Além de todas estas nuances alegóricas, que ajudam a definir a literatura russa (se é que esta é uma tarefa possível), Tarás Bulba ainda traz uma história cinematográfica sem ser apressada e que fala dos mais diversos temas: a religião, o patriotismo, a família e como o cossaco se inseria nesse contexto. Os valores amplos do cossaco são questionáveis na mesma medida da sua bravura: se sobra coragem para encarar um exército inimigo em campo aberto, sobram condutas polêmicas no trato familiar, por exemplo. Estas dissonâncias são mais relevantes do que o futuro leitor pode imaginar, já que elas conduzem a um desfecho imprevisível, na qual é impossível que quem está lendo-o passe incólume.
Religião, patriotismo, crenças, valores próprios... Tudo isso e muito mais se confundem na jornada épica e breve de Tarás Bulba.
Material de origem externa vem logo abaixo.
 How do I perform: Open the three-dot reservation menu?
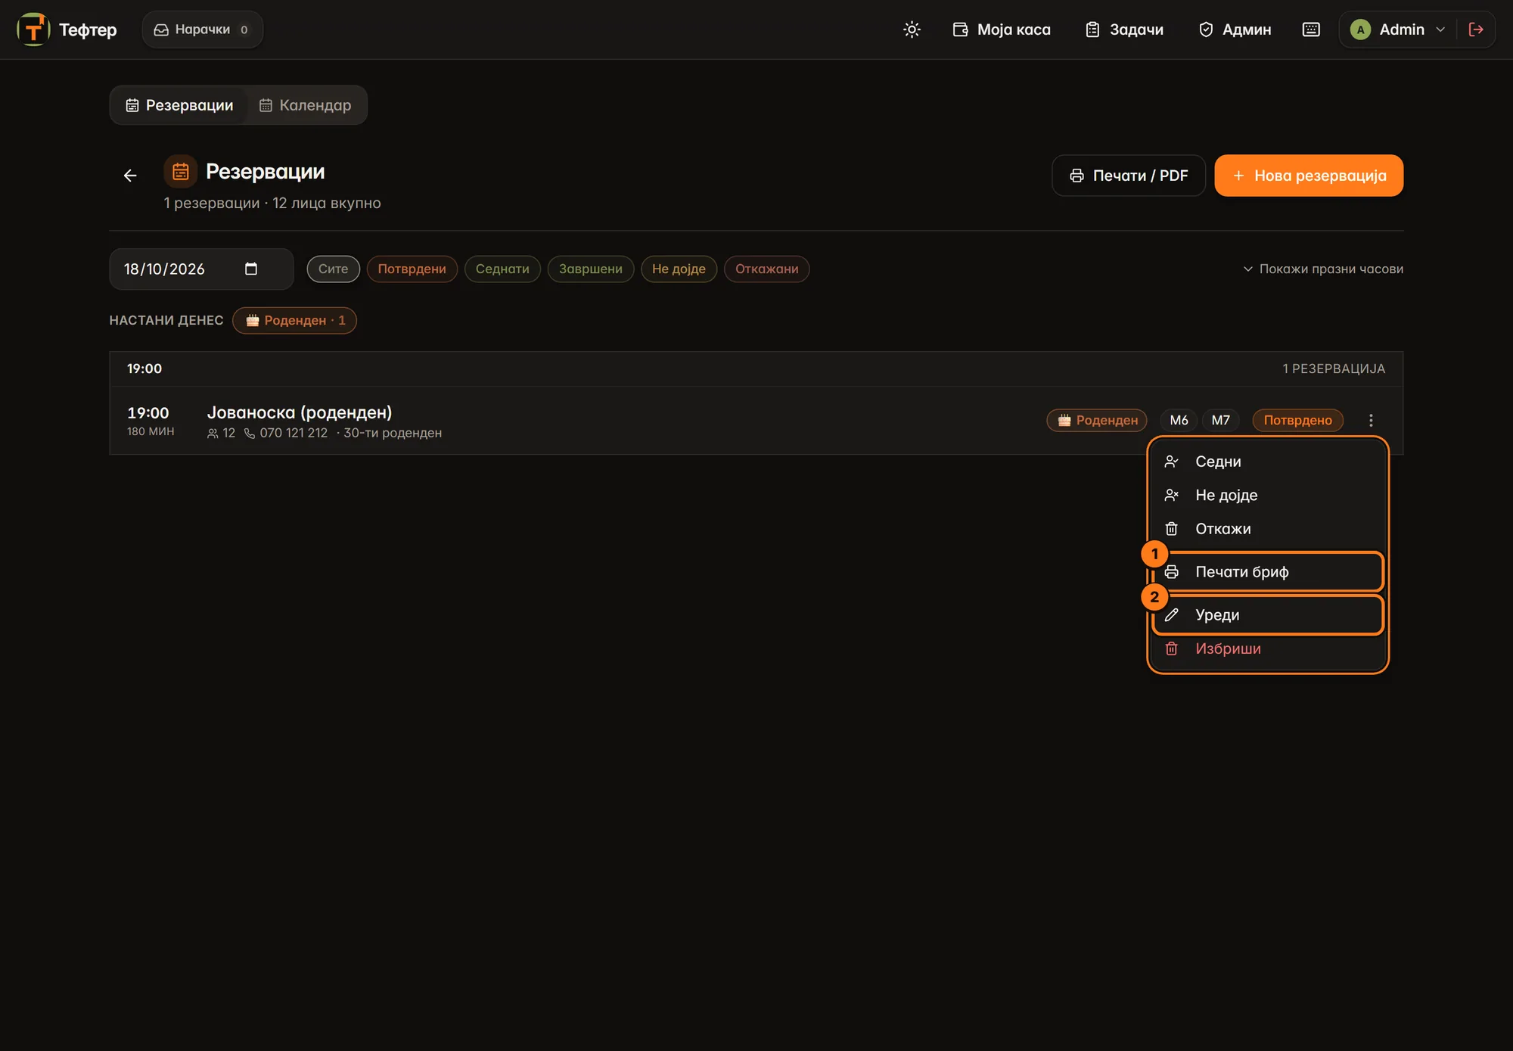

De caráter nacionalista e panfletário, é por meio dele que Nikolai Gógol solidificou sua posição vanguardista dentro da Rússia e na eternidade literária. Ao oferecer reflexões de temas universais sob o ponto de vista cossaco, Tarás Bulba acaba sendo a resposta, fria, mas totalmente exata, à hipotética pergunta: o que é a literatura russa? O livro, em seu todo, responde a este questionamento formidavelmente, provocando um fascínio ao leitor que ele dificilmente irá esquecer.